» WHAT THIS TASK INVOLVES
Write out the material below exactly as it appears, from the line containing "Click the Overview home icon in sidebar" through the line containing "Open API Documentation", with both of those lines included.

» SUPPLIED MATERIAL
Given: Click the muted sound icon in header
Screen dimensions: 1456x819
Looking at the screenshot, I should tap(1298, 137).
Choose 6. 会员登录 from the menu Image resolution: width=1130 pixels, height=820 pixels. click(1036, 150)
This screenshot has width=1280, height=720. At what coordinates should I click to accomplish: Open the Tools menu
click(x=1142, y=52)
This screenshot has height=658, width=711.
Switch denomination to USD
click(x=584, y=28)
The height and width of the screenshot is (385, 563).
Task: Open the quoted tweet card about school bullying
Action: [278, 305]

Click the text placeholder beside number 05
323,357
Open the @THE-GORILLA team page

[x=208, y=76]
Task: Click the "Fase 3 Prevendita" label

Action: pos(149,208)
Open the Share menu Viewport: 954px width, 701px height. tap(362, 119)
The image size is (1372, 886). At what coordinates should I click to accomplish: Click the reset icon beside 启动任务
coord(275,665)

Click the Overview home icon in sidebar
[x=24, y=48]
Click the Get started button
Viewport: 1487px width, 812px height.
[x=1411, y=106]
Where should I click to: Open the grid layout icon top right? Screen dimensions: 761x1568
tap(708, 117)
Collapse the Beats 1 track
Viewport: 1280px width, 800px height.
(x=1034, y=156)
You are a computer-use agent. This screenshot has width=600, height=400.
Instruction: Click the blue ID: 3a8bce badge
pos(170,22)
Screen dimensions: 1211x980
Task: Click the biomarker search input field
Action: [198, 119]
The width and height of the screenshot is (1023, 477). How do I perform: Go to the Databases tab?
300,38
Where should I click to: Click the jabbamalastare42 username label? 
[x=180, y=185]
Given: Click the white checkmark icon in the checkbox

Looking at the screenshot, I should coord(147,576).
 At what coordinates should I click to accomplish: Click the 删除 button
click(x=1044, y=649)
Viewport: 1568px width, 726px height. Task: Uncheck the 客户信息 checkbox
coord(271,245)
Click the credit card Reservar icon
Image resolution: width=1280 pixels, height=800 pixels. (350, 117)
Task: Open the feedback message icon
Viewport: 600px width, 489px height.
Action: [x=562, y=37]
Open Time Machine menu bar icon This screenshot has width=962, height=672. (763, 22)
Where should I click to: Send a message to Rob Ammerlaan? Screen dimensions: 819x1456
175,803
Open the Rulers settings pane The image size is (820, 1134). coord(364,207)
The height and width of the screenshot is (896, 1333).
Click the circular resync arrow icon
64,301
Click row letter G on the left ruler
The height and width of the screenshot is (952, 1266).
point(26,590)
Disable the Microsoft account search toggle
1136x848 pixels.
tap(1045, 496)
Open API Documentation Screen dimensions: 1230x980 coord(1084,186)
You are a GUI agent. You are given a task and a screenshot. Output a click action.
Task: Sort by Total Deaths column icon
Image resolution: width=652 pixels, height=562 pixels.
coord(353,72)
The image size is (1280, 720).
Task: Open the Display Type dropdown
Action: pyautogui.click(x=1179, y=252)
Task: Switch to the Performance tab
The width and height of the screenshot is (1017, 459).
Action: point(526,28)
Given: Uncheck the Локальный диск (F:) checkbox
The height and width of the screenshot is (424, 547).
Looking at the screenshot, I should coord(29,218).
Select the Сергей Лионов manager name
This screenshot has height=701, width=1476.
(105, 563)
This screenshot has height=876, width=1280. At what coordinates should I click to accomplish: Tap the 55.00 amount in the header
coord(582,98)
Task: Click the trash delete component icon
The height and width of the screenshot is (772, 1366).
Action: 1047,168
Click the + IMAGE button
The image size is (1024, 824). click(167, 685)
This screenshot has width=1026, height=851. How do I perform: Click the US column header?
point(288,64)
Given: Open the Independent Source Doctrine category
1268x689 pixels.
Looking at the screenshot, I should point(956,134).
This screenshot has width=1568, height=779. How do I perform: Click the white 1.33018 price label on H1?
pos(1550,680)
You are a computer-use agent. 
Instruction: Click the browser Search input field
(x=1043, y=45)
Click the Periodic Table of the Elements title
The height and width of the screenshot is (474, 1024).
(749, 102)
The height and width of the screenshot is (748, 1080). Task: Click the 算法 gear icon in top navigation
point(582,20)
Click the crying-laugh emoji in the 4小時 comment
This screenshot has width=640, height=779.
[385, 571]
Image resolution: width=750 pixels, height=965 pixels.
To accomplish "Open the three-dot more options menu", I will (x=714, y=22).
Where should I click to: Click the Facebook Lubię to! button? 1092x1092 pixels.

» THE OUTPUT
Click the Overview home icon in sidebar
[x=24, y=48]
Click the Get started button
Viewport: 1487px width, 812px height.
[x=1411, y=106]
Where should I click to: Open the grid layout icon top right? Screen dimensions: 761x1568
tap(708, 117)
Collapse the Beats 1 track
Viewport: 1280px width, 800px height.
(x=1034, y=156)
You are a computer-use agent. This screenshot has width=600, height=400.
Instruction: Click the blue ID: 3a8bce badge
pos(170,22)
Screen dimensions: 1211x980
Task: Click the biomarker search input field
Action: [198, 119]
The width and height of the screenshot is (1023, 477). How do I perform: Go to the Databases tab?
300,38
Where should I click to: Click the jabbamalastare42 username label? 
[x=180, y=185]
Given: Click the white checkmark icon in the checkbox

Looking at the screenshot, I should coord(147,576).
 At what coordinates should I click to accomplish: Click the 删除 button
click(x=1044, y=649)
Viewport: 1568px width, 726px height. Task: Uncheck the 客户信息 checkbox
coord(271,245)
Click the credit card Reservar icon
Image resolution: width=1280 pixels, height=800 pixels. (350, 117)
Task: Open the feedback message icon
Viewport: 600px width, 489px height.
Action: [x=562, y=37]
Open Time Machine menu bar icon This screenshot has width=962, height=672. (763, 22)
Where should I click to: Send a message to Rob Ammerlaan? Screen dimensions: 819x1456
175,803
Open the Rulers settings pane The image size is (820, 1134). coord(364,207)
The height and width of the screenshot is (896, 1333).
Click the circular resync arrow icon
64,301
Click row letter G on the left ruler
The height and width of the screenshot is (952, 1266).
point(26,590)
Disable the Microsoft account search toggle
1136x848 pixels.
tap(1045, 496)
Open API Documentation Screen dimensions: 1230x980 coord(1084,186)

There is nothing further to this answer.